Input records: Begin

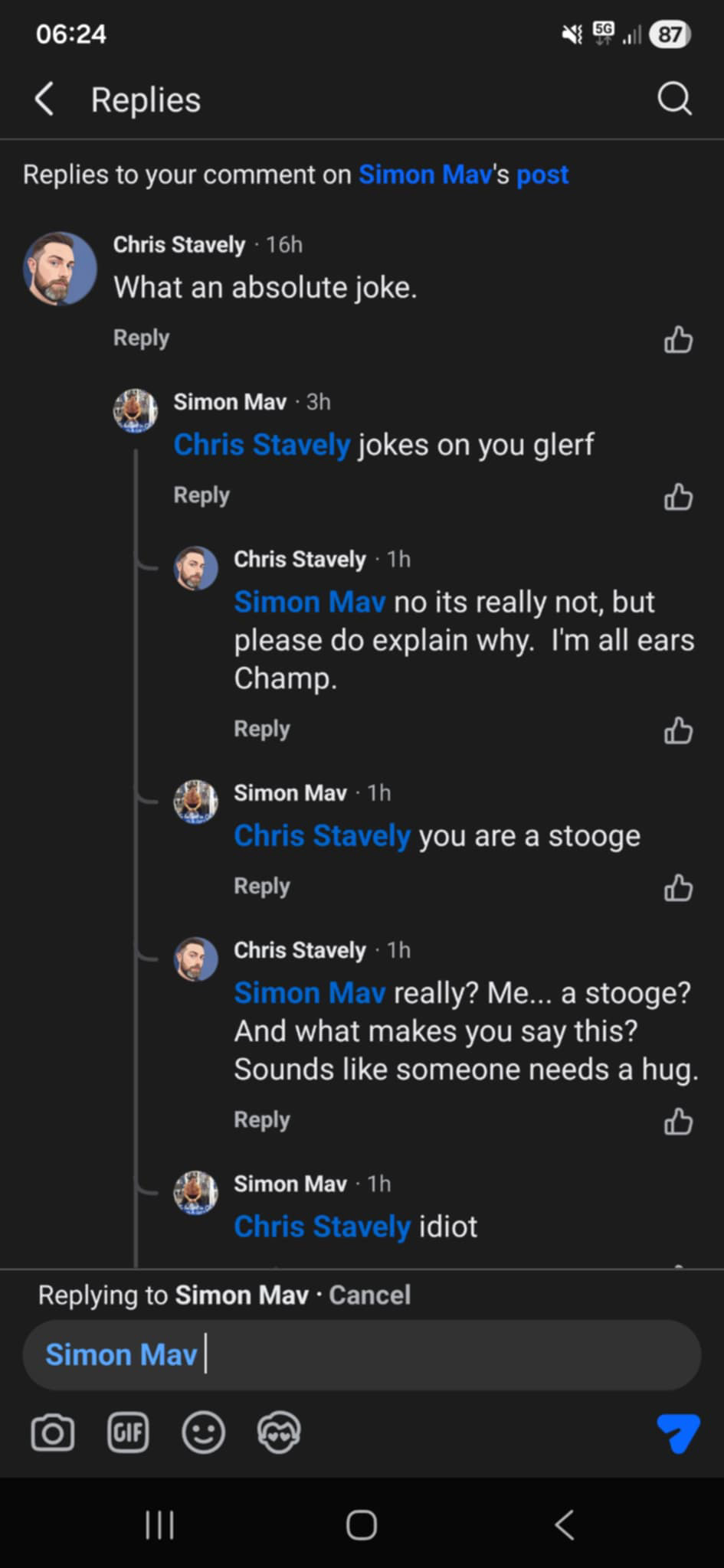724x1568 pixels.
Task: Open Simon Mav's profile link in header
Action: coord(425,175)
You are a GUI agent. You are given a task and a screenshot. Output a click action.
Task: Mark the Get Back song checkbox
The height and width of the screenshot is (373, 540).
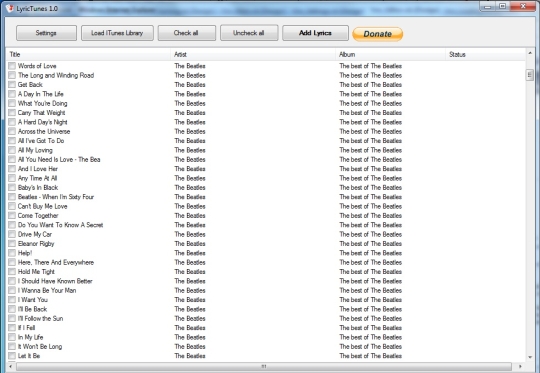pyautogui.click(x=12, y=84)
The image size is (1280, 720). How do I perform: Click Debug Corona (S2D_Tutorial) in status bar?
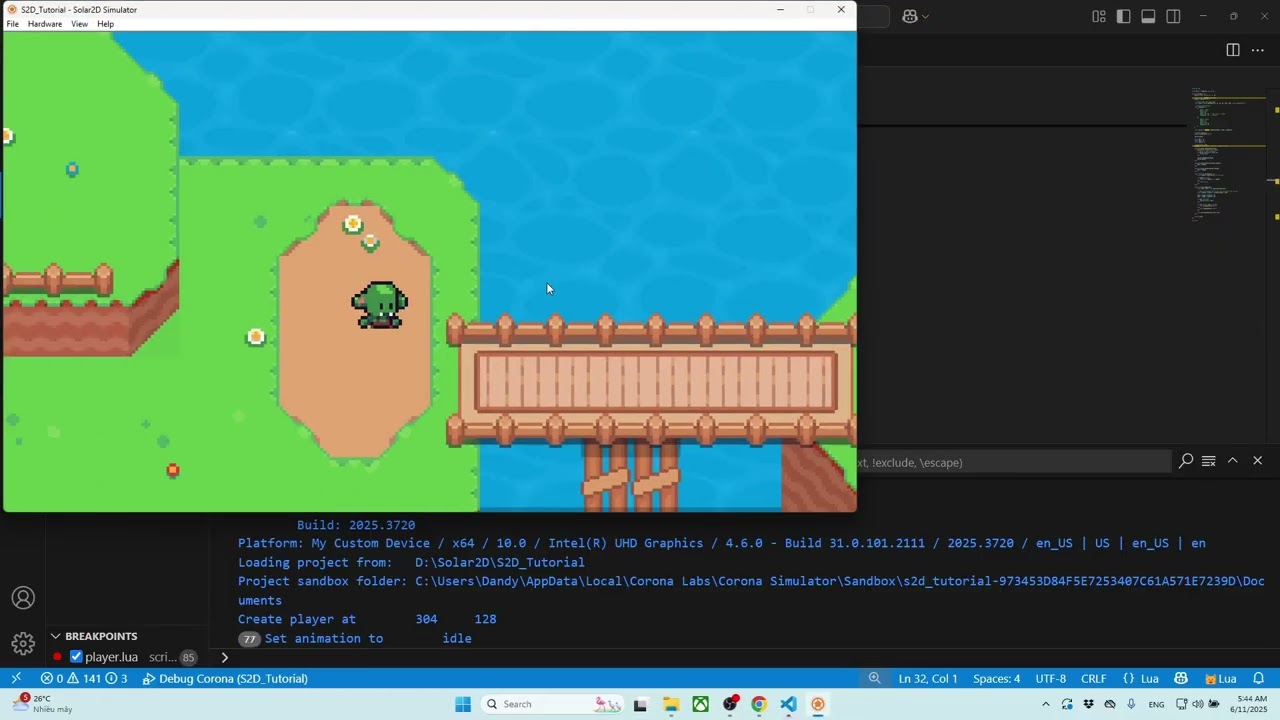pyautogui.click(x=225, y=679)
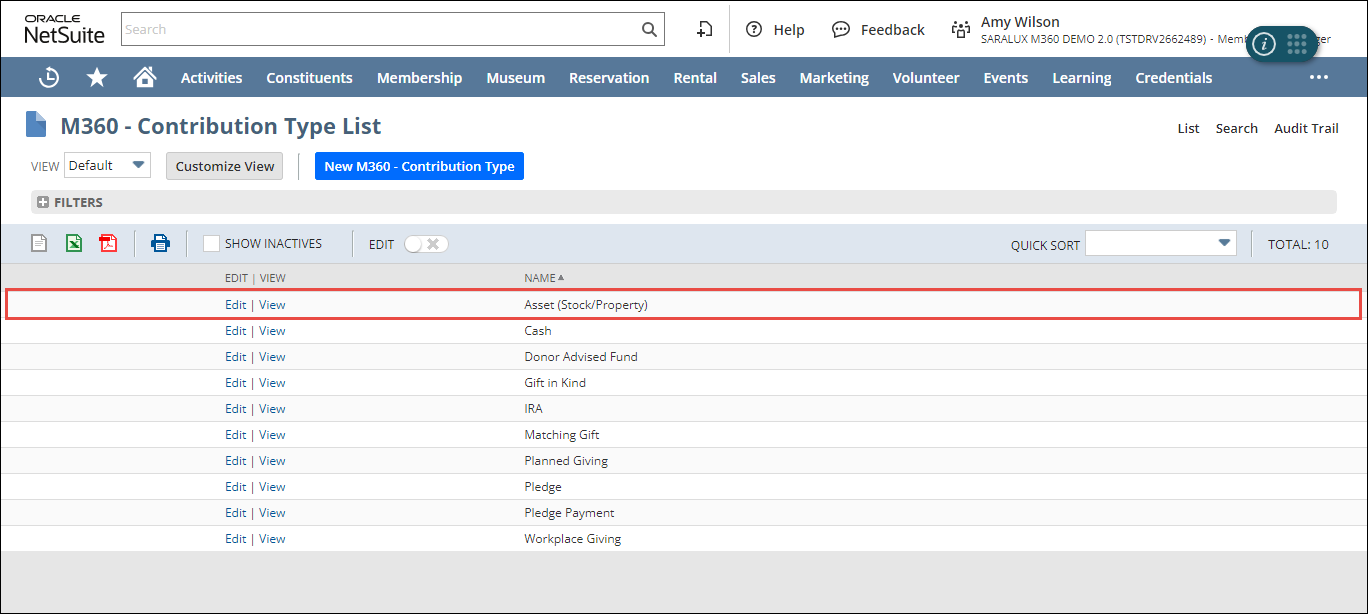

Input records: End

Task item: Word for word, retype the lines from the one with "The height and" through the final line of the data, both included. No pictures belong in the copy.

Exercise solution:
The height and width of the screenshot is (373, 540).
pyautogui.click(x=12, y=84)
The image size is (1280, 720). How do I perform: Click Debug Corona (S2D_Tutorial) in status bar?
pyautogui.click(x=225, y=679)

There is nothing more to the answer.